また、今では信じられないでしょうが、当時、くすりの名前も患者にはわからないようになっていました。看護師にくすりについて尋ねても、何のくすりかは決して教えてはくれませんでした。そのため、くすりの名前は、薬剤シートに書いてある記号から調べました。このように、医療情報が患者には閉ざされ、くすりの名前にたどり着くのもやっとというのが、1990年という年でした。
1990年代の10年間は、情報化社会の進展とともに、病気の告知のあり方が急激に変化した年代でした。例えば、乳がんの治療では、1993、94年ごろは、乳房を温存する手術はほとんど行われておらず、乳房だけでなく筋肉まで切除し、肋骨が浮き出るような、ハルステッド手術が主流でした。しかし、そのような手術を受けたあとの自分の体を見たら、患者は乳がんであることがわかるはずです。そのため、私の記憶では、乳がんからがん告知を行うようになり、その後、他のがんでも病名とステージを積極的に伝えるようになったと思います。そして、1990年代後半になると、病名をはじめとしてすべての状況を患者さんに伝える時代になりました。手術時の全身麻酔による死亡率まで知らされるようになったので、⼾惑う患者さんが多くいたほどです。

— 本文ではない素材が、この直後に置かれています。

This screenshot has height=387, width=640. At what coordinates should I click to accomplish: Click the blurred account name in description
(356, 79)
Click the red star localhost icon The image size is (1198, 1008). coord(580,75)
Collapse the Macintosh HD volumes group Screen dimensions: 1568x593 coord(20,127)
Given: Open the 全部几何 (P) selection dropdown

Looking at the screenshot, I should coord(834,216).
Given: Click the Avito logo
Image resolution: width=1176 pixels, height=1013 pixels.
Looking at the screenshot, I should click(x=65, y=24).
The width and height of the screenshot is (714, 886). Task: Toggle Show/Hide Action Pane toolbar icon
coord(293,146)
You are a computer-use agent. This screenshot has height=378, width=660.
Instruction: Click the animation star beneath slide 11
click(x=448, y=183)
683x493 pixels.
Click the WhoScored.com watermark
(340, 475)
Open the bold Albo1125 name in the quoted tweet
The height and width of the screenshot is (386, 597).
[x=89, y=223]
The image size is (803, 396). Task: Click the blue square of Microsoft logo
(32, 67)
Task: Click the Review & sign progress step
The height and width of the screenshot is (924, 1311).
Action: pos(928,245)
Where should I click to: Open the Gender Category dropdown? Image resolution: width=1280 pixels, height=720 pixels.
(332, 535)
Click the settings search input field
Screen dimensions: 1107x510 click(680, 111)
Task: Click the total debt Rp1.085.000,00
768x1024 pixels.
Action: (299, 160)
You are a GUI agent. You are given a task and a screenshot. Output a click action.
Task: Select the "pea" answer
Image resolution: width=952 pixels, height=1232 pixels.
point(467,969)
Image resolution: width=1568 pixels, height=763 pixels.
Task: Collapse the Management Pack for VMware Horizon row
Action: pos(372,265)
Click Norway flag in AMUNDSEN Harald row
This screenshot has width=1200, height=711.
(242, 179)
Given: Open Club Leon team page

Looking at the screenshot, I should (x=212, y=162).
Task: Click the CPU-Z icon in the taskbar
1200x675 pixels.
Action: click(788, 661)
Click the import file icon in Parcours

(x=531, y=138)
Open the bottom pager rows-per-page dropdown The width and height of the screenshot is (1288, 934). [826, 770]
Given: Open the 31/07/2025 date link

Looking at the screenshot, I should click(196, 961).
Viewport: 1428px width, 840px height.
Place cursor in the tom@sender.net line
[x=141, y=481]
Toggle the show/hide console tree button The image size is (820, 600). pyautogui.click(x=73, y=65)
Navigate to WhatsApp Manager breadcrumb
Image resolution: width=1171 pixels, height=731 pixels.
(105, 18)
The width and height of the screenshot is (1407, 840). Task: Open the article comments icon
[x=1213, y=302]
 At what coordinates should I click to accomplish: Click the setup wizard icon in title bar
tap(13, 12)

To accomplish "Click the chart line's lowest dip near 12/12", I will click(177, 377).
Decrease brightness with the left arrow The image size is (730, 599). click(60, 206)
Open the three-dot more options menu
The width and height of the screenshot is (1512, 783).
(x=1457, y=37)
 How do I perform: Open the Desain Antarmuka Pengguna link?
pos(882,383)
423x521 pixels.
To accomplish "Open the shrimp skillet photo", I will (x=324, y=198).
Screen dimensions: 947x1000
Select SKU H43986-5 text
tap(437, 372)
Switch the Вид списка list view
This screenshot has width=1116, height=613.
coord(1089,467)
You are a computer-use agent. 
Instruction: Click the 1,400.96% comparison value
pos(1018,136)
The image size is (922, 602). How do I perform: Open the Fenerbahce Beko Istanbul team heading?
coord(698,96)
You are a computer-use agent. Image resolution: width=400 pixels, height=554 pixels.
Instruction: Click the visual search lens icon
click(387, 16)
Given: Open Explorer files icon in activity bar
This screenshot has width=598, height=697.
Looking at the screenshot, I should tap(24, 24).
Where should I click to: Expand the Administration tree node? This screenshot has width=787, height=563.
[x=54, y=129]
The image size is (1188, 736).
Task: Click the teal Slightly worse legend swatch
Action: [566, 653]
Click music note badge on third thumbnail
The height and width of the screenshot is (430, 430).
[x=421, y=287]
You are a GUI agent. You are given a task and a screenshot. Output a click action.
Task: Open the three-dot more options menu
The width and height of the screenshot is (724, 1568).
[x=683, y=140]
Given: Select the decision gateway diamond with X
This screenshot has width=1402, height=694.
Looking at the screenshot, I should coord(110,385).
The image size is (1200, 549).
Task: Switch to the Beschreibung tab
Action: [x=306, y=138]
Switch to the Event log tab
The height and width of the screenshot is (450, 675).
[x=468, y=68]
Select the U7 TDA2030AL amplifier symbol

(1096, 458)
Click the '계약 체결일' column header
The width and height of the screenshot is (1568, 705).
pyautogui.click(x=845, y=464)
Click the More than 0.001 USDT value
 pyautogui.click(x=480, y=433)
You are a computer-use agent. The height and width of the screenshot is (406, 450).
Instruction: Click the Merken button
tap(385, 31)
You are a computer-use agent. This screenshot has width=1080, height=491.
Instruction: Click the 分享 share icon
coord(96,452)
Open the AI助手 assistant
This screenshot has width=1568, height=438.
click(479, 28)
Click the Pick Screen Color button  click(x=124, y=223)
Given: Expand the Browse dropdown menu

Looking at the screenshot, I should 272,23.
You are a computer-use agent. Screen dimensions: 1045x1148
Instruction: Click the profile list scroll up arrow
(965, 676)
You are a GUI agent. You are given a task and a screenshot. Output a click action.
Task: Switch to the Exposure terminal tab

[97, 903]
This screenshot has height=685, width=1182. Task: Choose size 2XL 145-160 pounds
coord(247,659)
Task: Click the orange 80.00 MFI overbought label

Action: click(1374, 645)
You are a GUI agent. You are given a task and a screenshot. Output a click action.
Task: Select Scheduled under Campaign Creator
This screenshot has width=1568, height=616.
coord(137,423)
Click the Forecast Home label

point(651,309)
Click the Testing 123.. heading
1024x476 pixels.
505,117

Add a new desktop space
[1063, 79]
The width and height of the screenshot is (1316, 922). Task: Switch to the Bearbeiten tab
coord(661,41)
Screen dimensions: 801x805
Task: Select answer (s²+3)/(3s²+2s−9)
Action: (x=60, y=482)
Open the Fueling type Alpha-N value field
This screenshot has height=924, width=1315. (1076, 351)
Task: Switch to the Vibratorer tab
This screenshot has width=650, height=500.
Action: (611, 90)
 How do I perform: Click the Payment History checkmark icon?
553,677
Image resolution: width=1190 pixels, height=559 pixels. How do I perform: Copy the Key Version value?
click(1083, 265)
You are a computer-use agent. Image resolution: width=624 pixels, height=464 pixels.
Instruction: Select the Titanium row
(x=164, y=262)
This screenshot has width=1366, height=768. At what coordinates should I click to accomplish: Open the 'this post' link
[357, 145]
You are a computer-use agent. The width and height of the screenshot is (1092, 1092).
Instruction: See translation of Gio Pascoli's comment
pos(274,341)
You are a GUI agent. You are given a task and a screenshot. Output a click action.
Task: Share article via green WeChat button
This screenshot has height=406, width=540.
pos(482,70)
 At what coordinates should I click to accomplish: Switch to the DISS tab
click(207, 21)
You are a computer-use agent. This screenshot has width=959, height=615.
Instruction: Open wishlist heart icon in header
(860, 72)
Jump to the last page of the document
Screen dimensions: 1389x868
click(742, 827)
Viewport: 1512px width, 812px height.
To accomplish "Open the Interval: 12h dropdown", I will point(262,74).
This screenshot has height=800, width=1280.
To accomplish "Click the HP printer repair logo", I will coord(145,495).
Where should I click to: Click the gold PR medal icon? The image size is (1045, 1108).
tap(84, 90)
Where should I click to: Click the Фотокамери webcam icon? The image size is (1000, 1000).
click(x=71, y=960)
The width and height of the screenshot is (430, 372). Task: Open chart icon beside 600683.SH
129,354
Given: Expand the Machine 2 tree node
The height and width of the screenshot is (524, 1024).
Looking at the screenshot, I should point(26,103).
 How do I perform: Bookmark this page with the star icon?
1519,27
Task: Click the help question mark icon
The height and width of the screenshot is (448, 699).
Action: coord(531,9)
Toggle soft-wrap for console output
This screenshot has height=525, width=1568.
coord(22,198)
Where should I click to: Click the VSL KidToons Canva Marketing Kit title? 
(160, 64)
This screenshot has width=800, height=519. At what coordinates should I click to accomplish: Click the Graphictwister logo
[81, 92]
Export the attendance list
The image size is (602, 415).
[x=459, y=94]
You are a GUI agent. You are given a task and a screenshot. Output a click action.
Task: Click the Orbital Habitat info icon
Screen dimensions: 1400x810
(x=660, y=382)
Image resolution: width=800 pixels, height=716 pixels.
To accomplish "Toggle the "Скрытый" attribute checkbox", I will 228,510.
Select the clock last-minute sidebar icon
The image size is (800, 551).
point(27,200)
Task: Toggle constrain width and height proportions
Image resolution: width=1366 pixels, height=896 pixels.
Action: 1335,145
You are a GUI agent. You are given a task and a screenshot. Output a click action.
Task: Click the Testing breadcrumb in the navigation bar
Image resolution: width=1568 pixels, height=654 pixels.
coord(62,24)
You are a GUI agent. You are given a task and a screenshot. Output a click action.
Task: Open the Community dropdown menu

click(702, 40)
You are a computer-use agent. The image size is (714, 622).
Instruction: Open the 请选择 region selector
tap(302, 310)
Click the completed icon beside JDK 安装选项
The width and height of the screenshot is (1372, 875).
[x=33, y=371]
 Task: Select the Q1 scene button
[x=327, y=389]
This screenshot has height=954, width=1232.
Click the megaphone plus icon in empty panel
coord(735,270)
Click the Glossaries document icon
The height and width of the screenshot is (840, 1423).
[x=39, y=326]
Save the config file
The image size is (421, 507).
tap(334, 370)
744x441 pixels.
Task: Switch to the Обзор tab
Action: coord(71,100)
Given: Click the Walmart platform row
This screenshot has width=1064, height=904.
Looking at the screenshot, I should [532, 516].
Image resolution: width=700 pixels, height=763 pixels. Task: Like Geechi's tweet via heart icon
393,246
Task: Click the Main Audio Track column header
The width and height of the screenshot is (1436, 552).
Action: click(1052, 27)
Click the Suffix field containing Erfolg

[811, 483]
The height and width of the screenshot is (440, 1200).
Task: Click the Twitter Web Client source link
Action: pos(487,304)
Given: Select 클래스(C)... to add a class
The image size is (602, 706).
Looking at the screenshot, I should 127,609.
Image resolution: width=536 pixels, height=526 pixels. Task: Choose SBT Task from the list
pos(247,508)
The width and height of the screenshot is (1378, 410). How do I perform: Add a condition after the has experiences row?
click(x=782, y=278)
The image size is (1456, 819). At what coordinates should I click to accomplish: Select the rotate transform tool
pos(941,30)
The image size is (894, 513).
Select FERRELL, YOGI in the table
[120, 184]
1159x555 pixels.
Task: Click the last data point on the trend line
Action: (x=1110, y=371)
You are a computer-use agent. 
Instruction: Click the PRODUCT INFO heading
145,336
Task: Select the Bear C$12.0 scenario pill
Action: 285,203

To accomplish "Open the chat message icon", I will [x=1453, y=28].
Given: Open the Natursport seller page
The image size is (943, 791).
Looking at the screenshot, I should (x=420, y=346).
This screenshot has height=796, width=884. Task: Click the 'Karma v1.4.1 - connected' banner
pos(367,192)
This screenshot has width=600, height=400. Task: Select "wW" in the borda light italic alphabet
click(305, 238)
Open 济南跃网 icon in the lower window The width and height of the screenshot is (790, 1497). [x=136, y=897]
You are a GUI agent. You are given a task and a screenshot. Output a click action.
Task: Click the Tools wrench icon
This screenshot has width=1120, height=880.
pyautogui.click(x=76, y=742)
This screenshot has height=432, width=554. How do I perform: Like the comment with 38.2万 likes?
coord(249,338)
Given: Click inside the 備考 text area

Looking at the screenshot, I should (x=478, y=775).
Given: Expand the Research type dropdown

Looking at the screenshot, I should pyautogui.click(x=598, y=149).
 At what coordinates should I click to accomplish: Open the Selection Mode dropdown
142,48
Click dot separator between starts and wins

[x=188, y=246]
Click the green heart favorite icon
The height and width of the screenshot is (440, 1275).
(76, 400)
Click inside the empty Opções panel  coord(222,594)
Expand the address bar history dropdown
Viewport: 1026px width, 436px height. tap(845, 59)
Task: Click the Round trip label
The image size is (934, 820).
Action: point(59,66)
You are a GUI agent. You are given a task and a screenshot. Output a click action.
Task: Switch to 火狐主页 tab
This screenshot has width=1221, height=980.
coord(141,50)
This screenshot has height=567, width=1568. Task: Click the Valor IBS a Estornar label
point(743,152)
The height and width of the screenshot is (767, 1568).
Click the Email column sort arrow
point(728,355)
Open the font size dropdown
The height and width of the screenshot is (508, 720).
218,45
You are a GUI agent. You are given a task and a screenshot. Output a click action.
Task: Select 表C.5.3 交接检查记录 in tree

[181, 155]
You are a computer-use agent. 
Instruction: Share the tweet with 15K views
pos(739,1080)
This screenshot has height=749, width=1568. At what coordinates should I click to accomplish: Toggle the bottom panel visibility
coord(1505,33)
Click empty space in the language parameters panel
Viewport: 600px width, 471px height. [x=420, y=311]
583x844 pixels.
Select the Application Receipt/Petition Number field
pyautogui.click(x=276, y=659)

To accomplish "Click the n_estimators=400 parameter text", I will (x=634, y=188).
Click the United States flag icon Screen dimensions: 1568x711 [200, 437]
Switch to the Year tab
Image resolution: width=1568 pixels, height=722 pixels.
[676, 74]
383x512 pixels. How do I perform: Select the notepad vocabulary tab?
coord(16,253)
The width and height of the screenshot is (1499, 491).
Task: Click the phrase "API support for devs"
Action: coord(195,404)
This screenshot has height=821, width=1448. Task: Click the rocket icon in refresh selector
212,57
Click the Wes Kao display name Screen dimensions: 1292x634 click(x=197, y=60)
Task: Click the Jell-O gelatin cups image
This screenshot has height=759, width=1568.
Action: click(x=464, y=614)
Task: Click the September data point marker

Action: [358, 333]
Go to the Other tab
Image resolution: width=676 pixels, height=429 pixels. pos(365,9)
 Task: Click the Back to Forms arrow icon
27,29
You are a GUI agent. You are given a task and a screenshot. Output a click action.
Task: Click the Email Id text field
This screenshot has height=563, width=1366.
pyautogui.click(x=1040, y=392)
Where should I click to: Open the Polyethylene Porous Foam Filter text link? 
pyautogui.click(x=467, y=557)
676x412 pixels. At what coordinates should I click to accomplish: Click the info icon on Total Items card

一方で、1999年は医療安全元年と呼ばれ、大きな医療事故が立て続けに起きた年です。メディアも医療ミスの報道を過熱させました。そのことで一般社会の医療不信感があおられ、それがピークに達したのが2003、04年ごろです。医療は信用できないという人が増えたため、医療現場ではそれまでのやり方を見直し、患者さんとのコミュニケーションを大事にして、わかりやすい説明を行うようになりました。
こうした変化を経て、現在では、くわしい説明をしない医師に会うほうが難しくなっています。1990年にあのような努力をして自分の情報をやっと得ていた私にとっては、聞きたくないことまで教えてくれる現在の状況は、むしろ羨ましいくらいです。
2011年、右の卵巣にがんが見つかり、私は2度目のがんを経験しました。このときには、医療関係者と病状について率直な会話を交わせるようになっており、20年間にずいぶん変わったものだと身をもって感じたものです。
※記事中にある経験談および感想はインタビュイー個人のものであり、掲載にあたって、その発言・意図を損なうことなく反映しております。